• STUDY QUESTIONS
- 1) Decide whether each statement below agrees with the passage on antimicrobial plastics and foams. Answer yes or no for each, and quote the deciding words. (a) The melting temperature of PETG can be controlled between 90° C. and 160° C. (b) The algae-derived antimicrobial compounds generally clump during manufacturing. (c) Foams are described only as closed cell foams.
- 2) Reproduce word for word the stretch of the passage on antimicrobial plastics and foams from "An advantage of" through "surrounding, substrate material.".

• SUPPLIED TEXT
::::::
In certain instances, any of the plastic precursor classes set forth above, including polyethylene terepthalate glycol (PETG), may be used as one or more of the non-limiting examples of low melting point polymers and/or carriers for a wide variety of applications. PETG is particularly useful as an amorphous binder polymer that can be successfully blended with many other types of polymers. It has two characteristics of particular interest: (1) excellent wetting and (2) low melting temperature (which can be controlled between 90° C. and 160° C.). These two characteristics may be employed in selecting suitable plastic qualities for use in the methods disclosed herein. Such plastics and attendant plastic precursors may be used in the presently described methods and products as a carrier for antimicrobial additives and/or optionally to carry pigments, and can be formed into the various plastic articles of manufacture described herein as well as others. The total loading level of the sulfated polysaccharide in a given antimicrobial fiber substrate formulation may be between 0.001% to about 50%, such as between about 0.1% and 6% or 10% to about 30% and 40%, including between about 15% and about 20%, and such as between 1%, 3%, and 5%.


An advantage of using the methods described herein is that the algae-derived antimicrobial compounds generally will not clump, separate out of solution, or otherwise agglomerate to cause undesirable manufacturing problems commonly experienced with other types of antimicrobial compounds.


With respect to foams, plastic or otherwise, foam is a substance that is formed by trapping pockets of gas in a transitionary material such as a liquid in the course of transitioning into a solid. In such instances, the volume of gas within the material may have a smaller to a larger diameter dependent upon the manner in which the foam is produced. These pockets of gas separate various regions of material one from the others. As such, foams may be closed cell foams or open cell, reticulated, foams, based upon how the pockets of air are formed and maintained within the surrounding, substrate material.
::::::
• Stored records
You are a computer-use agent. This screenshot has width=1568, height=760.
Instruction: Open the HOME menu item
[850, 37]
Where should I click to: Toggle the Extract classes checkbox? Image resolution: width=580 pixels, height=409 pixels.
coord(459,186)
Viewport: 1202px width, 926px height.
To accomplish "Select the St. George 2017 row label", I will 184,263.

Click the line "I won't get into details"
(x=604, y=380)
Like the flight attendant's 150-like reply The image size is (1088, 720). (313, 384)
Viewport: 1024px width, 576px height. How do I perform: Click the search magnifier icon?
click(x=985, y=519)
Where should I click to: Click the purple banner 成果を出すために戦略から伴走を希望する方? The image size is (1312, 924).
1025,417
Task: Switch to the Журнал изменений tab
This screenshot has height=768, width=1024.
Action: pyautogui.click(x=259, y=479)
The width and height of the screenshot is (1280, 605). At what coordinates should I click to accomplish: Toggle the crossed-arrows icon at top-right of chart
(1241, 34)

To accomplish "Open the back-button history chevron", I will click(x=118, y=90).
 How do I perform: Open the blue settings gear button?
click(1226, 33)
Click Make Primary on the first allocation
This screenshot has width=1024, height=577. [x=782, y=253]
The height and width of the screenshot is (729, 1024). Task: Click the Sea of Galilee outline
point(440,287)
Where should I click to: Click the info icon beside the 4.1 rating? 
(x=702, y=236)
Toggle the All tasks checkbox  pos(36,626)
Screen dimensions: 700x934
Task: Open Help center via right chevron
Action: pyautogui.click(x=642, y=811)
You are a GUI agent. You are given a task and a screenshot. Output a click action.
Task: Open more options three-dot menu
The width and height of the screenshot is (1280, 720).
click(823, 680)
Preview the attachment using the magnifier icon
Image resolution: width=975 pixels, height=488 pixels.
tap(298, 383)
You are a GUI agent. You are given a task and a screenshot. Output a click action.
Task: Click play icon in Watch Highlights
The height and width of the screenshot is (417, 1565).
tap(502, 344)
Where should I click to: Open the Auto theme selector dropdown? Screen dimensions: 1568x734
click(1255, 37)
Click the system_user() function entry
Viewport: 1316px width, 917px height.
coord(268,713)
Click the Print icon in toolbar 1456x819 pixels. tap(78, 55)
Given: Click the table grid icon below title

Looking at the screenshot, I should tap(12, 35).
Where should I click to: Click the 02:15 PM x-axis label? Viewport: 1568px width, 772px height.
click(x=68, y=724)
::::::
• ANSWERS FOR EACH ITEM
- 1)
(a) Yes: "low melting temperature (which can be controlled between 90° C. and 160° C.)"
(b) No: "the algae-derived antimicrobial compounds generally will not clump, separate out of solution, or otherwise agglomerate"
(c) No: "foams may be closed cell foams or open cell, reticulated, foams"

- 2)
An advantage of using the methods described herein is that the algae-derived antimicrobial compounds generally will not clump, separate out of solution, or otherwise agglomerate to cause undesirable manufacturing problems commonly experienced with other types of antimicrobial compounds.


With respect to foams, plastic or otherwise, foam is a substance that is formed by trapping pockets of gas in a transitionary material such as a liquid in the course of transitioning into a solid. In such instances, the volume of gas within the material may have a smaller to a larger diameter dependent upon the manner in which the foam is produced. These pockets of gas separate various regions of material one from the others. As such, foams may be closed cell foams or open cell, reticulated, foams, based upon how the pockets of air are formed and maintained within the surrounding, substrate material.